REVIEWED BY DAN STUMPF:         


RUSTLER’S PARADISE. Ajax Pictures, 1935. Harry Carey, Gertrude Messinger, Edmund Cobb, Carmen Bailey, Theodore Lorch. Story-screenwriter-director: Harry L. Fraser.

   Rustler’s Paradise.could have sat right up there with Ride Lonesome and The Searchers for sheer perverse obsession, but as served up in the clumsy mitts of Director Harry Fraser, it just seems a bit quirky.

RUSTLER'S PARADISE Harry Carey

   Loveable, crusty old Harry Carey Sr. plays a vengeful cowboy out to get the guy who seduced his wife and stole his daughter, and in his late 50s here, he’s a bit old to be carrying the heavy heroics, but he acquits himself with his own unassuming charm, and his age even lends a bit of authenticity to the proceedings.

   Just as engaging is Edmond Cobb, looking like a cartoon villain with oversize nose and pointy chin, and his final comeuppance at the hands of loveable, crusty old Harry comes as rather a shock.

   There’s a potentially very effective moment where the outlaw gang, rushing to the hideout to dispose of Carey, see what he’s done to their boss, and all the fight just runs right out of them.

   Which could have been quite enjoyable in the hands of a capable director.

   But director Harry Fraser snuffs the glimmerings of anything strange and memorable in Rustler’s Paradise pretty quickly. Fans of Ed Wood should take a look at Fraser’s oeuvre and be humbled at the feet of the master.
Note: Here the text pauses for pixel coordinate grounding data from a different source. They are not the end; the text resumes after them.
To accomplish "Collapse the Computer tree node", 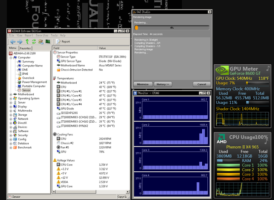I will click(x=11, y=57).
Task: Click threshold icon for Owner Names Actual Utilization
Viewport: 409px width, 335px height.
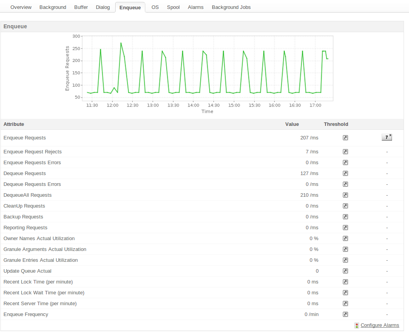Action: pyautogui.click(x=345, y=239)
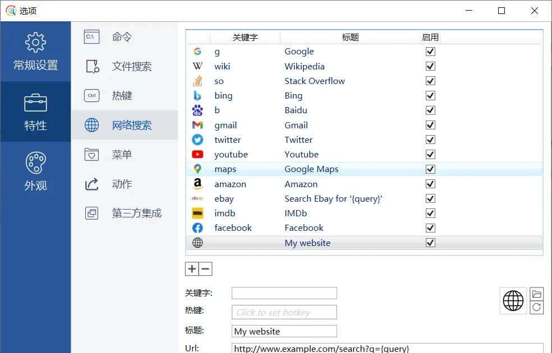Switch to the 热键 section
This screenshot has height=353, width=552.
[122, 95]
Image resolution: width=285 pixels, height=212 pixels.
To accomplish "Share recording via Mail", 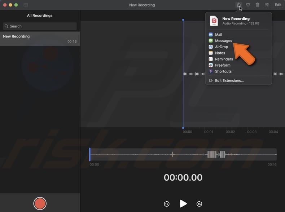I will [x=219, y=35].
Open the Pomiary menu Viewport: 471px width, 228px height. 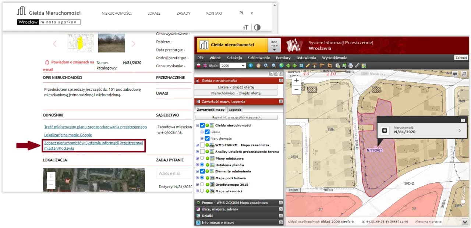[283, 58]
   Where Wood made a few bad movies, Fraser was an auteur of epic ineptitude who stayed in the cheap-movie industry for a quarter century, turning out things like Captain America (the serial with the Atomic Vibrator), Chained for Life (a murder movie with actual conjoined twins as stars) and The White Gorilla, which features Ray Corrigan chasing himself in an ape suit.

   In Rustler’s Paradise Fraser takes the directorial reins, uses them to strangle a fine actor, and turns an off-beat story into something barely coherent. Dreadful, but typical of the man.